**EXERCISE AIM:**
Take the records below and print them verbatim up to and including the line that carries "Given: Expand the People also ask section".

__________

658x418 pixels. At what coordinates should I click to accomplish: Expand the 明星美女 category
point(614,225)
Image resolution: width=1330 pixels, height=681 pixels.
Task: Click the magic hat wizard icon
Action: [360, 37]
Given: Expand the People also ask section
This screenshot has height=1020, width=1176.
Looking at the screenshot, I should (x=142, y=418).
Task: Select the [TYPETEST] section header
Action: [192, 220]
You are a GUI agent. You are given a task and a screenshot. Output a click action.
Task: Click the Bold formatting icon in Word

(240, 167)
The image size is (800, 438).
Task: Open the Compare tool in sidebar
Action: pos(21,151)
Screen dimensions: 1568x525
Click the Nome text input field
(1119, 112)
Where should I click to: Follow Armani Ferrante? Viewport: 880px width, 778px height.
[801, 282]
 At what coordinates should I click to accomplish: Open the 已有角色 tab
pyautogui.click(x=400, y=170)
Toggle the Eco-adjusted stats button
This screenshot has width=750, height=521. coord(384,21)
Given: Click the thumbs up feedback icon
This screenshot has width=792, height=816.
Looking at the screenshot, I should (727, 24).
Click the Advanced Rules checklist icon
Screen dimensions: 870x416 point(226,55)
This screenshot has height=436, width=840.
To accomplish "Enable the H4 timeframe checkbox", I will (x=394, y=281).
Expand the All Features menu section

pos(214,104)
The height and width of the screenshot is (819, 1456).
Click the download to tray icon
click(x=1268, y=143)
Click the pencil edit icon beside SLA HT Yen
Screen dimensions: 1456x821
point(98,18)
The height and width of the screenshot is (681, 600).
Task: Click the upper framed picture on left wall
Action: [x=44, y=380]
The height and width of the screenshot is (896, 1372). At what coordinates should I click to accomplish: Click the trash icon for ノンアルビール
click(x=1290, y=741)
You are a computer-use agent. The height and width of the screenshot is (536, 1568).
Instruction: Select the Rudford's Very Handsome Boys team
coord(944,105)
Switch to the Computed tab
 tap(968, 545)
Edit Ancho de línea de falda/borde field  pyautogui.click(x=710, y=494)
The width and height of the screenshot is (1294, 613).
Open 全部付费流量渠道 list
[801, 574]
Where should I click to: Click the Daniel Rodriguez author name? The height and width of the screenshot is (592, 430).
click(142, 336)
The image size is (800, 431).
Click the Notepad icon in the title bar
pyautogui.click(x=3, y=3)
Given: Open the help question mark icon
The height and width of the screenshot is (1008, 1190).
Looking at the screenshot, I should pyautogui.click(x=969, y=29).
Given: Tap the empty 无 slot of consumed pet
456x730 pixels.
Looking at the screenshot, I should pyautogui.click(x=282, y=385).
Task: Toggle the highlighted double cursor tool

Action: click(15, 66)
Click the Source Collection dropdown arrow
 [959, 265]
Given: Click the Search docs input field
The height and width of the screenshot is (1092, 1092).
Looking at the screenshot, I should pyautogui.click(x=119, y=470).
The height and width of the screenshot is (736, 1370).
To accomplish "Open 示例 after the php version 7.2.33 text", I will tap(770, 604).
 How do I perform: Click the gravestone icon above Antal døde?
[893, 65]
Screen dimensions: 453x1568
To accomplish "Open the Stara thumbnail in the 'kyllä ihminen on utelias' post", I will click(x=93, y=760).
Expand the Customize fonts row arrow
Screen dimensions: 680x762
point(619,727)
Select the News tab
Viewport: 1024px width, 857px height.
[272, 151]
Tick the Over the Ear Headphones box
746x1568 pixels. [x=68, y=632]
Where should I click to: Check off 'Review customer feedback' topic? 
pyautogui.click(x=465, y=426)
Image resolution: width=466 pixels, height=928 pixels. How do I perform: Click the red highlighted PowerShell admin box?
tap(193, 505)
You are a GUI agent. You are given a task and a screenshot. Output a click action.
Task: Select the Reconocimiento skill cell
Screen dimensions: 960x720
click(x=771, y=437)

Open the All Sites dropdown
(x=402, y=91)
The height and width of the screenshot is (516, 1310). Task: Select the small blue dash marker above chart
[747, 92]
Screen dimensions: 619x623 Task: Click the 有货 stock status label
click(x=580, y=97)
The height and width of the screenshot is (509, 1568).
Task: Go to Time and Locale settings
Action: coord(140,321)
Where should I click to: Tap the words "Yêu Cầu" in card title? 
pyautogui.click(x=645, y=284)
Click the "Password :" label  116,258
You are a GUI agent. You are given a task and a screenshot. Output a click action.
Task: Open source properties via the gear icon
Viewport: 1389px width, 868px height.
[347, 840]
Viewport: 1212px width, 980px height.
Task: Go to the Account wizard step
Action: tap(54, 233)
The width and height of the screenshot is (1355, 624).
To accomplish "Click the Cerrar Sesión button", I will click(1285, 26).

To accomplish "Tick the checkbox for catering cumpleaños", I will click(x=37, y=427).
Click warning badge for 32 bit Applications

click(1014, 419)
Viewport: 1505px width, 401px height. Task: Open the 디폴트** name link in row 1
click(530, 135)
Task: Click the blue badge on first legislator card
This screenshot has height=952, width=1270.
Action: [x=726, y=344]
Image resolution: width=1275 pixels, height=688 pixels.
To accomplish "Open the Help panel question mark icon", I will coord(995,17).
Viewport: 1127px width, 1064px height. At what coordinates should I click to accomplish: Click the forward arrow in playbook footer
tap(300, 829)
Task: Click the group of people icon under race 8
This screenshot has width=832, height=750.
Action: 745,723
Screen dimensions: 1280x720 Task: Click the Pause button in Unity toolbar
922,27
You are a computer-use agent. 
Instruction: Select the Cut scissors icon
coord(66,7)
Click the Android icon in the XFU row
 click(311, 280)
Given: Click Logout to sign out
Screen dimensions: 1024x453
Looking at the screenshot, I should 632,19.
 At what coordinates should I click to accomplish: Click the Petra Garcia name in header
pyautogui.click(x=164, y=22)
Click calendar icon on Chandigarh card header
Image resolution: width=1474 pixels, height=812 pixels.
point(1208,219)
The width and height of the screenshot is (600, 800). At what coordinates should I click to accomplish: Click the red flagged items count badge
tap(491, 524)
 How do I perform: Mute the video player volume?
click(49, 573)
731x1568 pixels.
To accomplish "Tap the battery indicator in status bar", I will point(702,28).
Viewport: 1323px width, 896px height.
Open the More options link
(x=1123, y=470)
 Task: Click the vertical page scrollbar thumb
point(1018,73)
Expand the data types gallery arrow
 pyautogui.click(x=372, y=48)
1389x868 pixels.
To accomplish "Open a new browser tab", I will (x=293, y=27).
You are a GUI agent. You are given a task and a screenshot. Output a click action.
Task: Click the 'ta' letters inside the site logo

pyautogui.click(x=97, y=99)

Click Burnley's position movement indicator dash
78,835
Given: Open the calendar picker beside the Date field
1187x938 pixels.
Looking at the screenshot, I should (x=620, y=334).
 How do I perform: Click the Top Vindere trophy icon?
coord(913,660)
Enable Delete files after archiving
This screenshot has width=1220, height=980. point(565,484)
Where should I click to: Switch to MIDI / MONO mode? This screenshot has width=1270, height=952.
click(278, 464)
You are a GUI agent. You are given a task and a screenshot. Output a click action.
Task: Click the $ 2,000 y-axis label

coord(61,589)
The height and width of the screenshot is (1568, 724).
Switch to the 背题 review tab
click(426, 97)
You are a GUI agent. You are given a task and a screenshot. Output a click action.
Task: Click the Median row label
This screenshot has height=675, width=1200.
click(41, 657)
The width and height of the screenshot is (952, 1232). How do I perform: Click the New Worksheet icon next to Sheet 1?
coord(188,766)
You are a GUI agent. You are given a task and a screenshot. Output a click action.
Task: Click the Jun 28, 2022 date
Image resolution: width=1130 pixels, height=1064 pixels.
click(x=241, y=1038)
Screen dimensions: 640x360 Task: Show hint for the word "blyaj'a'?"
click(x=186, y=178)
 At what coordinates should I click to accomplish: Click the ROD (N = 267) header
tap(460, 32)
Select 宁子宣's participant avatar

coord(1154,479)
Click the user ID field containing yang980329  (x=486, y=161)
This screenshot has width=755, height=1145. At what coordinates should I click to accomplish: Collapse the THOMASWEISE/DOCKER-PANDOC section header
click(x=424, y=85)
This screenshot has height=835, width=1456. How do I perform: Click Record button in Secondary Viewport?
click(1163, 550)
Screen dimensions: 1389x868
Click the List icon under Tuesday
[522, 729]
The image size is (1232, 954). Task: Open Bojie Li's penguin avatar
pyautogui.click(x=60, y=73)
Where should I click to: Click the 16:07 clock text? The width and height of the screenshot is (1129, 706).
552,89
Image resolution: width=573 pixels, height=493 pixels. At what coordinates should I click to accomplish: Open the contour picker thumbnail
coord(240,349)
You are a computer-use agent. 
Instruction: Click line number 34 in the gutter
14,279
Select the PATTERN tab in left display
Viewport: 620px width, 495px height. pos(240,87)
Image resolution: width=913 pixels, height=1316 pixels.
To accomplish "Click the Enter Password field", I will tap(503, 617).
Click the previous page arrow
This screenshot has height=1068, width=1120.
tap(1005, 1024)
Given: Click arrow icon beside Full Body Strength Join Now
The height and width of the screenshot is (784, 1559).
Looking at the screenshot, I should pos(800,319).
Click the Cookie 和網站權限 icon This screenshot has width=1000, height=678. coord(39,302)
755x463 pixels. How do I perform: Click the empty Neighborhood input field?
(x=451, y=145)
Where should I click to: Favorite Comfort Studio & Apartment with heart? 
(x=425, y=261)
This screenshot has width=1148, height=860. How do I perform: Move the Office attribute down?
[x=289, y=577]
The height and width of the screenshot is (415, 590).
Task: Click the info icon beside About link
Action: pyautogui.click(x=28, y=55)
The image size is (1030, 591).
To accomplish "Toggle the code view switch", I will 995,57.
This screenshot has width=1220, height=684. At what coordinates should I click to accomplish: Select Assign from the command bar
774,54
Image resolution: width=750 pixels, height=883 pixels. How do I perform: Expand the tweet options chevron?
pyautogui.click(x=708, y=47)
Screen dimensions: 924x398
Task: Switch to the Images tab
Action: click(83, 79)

__________

**RESULT BELOW:**
658x418 pixels. At what coordinates should I click to accomplish: Expand the 明星美女 category
point(614,225)
Image resolution: width=1330 pixels, height=681 pixels.
Task: Click the magic hat wizard icon
Action: [360, 37]
Given: Expand the People also ask section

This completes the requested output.